Cute workout gear. For a long time I had old t-shirts and cut off sweats as my workout wear. Even though I work out at home alone most of the time, having a few cute workout leggings and tanks made a big difference in how I felt while I did it, and it motivated me to want to get dressed to do it. My favorite brand is Zella, but you can also find great stuff at Target, TJ Maxx, and Marshalls. Don’t feel like you have to get the best of the best or nothing at all. Looking good and feeling good makes a big difference.

Stickers are for grownups. I LOVE, LOVE, LOVE to put stickers on my calendar on the days I work out. I love to see the stickers accumulate. Pick stickers you love, that reflect you. You may be surprised how much you look forward to doing it, and how much it bothers you to see a missed day. 

Exercise

Set up a reward system. If we’re really struggling, we’ve got to pull out all the stops. Stickers and the post-workout high are a great in-the-moment reward, but long-term rewards are also motivating. What do you love? A massage? A facial? A shopping trip? A girls night with your bestie? A special date with your husband? Set up a money jar. $1 per workout (or whatever works with your budget), and at the end of the month, use that to reward yourself. Or save up and wait two months to reward yourself.  Give yourself a bonus or some kind of incentive.

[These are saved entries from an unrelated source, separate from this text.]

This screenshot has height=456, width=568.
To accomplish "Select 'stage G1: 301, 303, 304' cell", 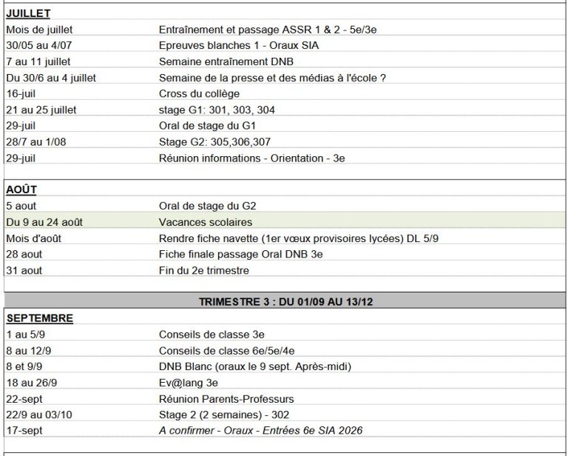I will (217, 110).
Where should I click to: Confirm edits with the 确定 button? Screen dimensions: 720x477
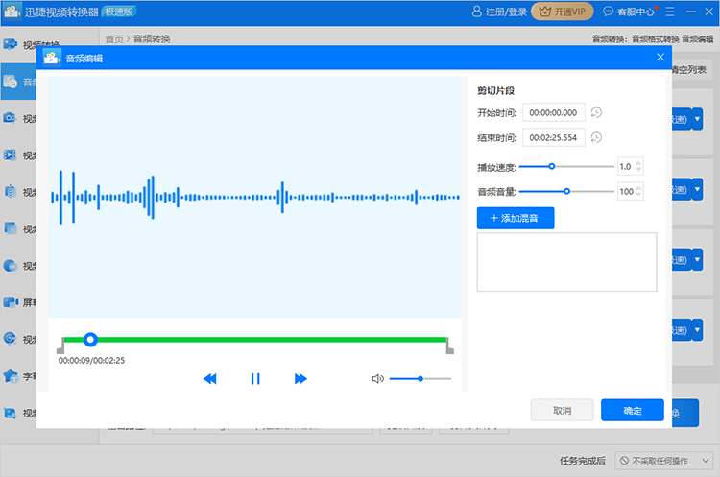point(633,411)
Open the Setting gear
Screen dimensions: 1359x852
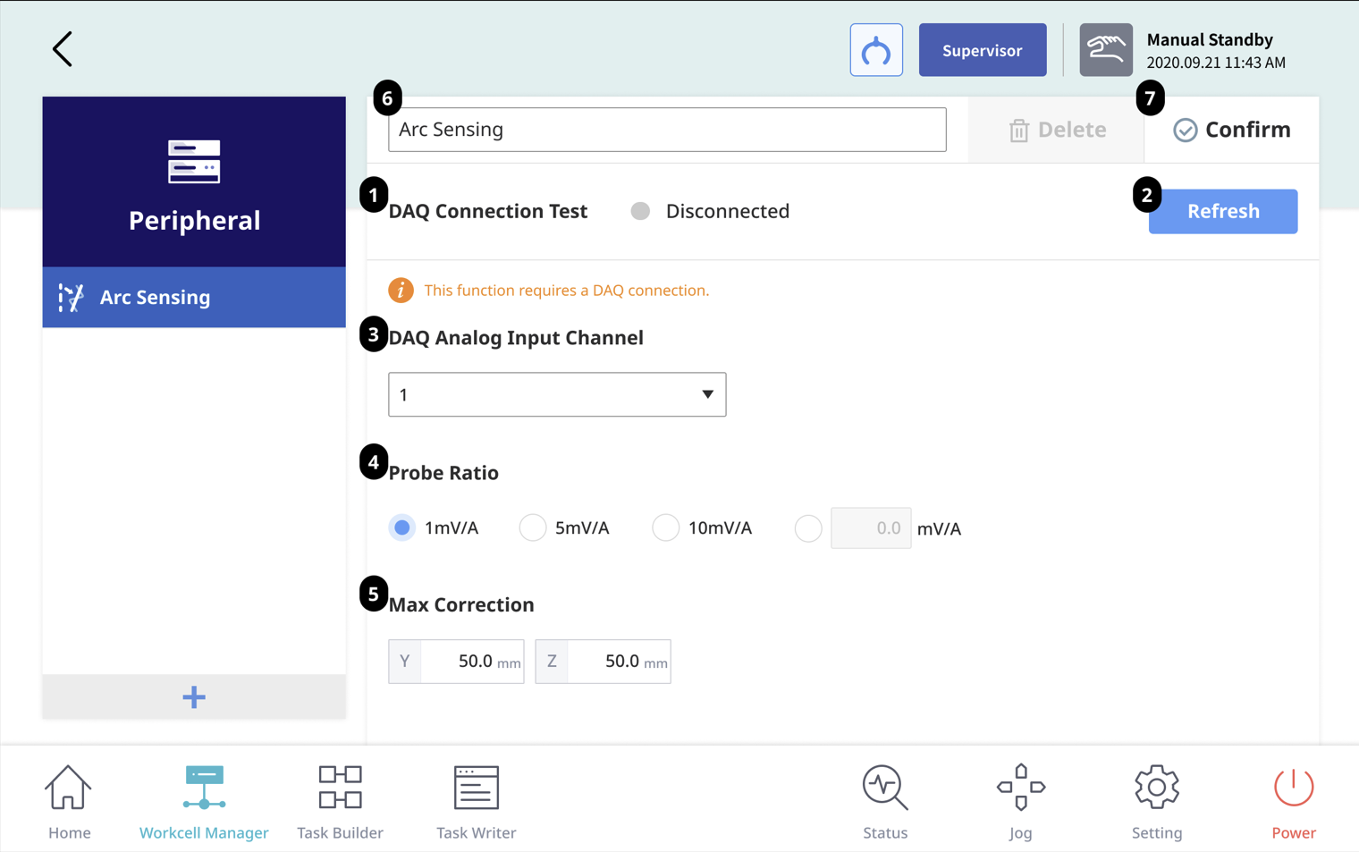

Figure out your budget and your rewards and set it up that way. I like the idea of rewarding after a number of workouts than losing a certain amount of weight, because bodies are tricky, and losing weight isn’t always straight-forward. Reward the effort, not the result.

Workout Options

A few of my favorite workout options are:

The Daily Burn is a subscription service that offers a variety of workout programs. You can try a free group workout or do a 30-day free trial!

One of my favorite programs is MuTu System. It’s what I’ve been doing this summer, and it hasn’t caused me to crash. It strengthens pelvic floors and was designed to close diastasis recti. You can find the 12-week program here

Physique 57 has its signature 57-minute workouts, but their 30-minute express workouts are my favorite. Stream on demand here

I am a Shred Head, and if I can work may way back up to it, I’ll be doing the 30-Day Shred again. Fast, effective, and less than 30 minutes. I just found this beginner shred video and…I’m so tempted. Maybe it will be my gateway workout. She even has a 10-minute workout series.  I like mean people, so I’m a huge Jillian fan.

More Support

Check out these other posts I’ve written. How to be Beautiful Again with a Non-Surgical Mommy Makeover lists more workout options I enjoy. How I Get Ready in 20 Minutes or Less has tips to make the morning more efficient so you have time to workout.

This post contains affiliate links, which means if you purchase through my links I get a small commission, but it doesn’t cost you anything extra. Thanks for supporting my blog!

8 thoughts on “How To Start and Stick to an Exercise Routine”

  1. I decided to do this when you introduced it, but I haven’t committed, so I would like to do that today. I saw my cardiologist today. I have pulmonary hypertension, which means that I get out of breath easily. I had heart surgery in 2017 to replace my mitral valve because a MRSA infection ate through it. I have been doing some walking, but not much because I get out of breath. My doctor told me today that she wants me to walk more, and it might help me avoid open heart surgery to replace the same valve again!
    So, I am committing to walk daily, starting out with a short distance, and then to gradually increase it.

    Thank you, April for a very timely challenge.
    Jan

  2. Great tips! I find that my exercise habits ebb and flow. I go along fine for a while, but then a life event happens that derails me. I’ve started working my way back into a regular routine, letting myself do a 15 min stretch if that’s all I’m up for (anything is better than nothing is my new mantra). Love stretching, yoga, and walking now that the humidity & high temps of summer have passed. I think what’s helping me the most this time, is not viewing it as stopping & starting AGAIN & being disappointed in myself, but accepting that it’s going to an up & down journey just like everything else & being ok with that.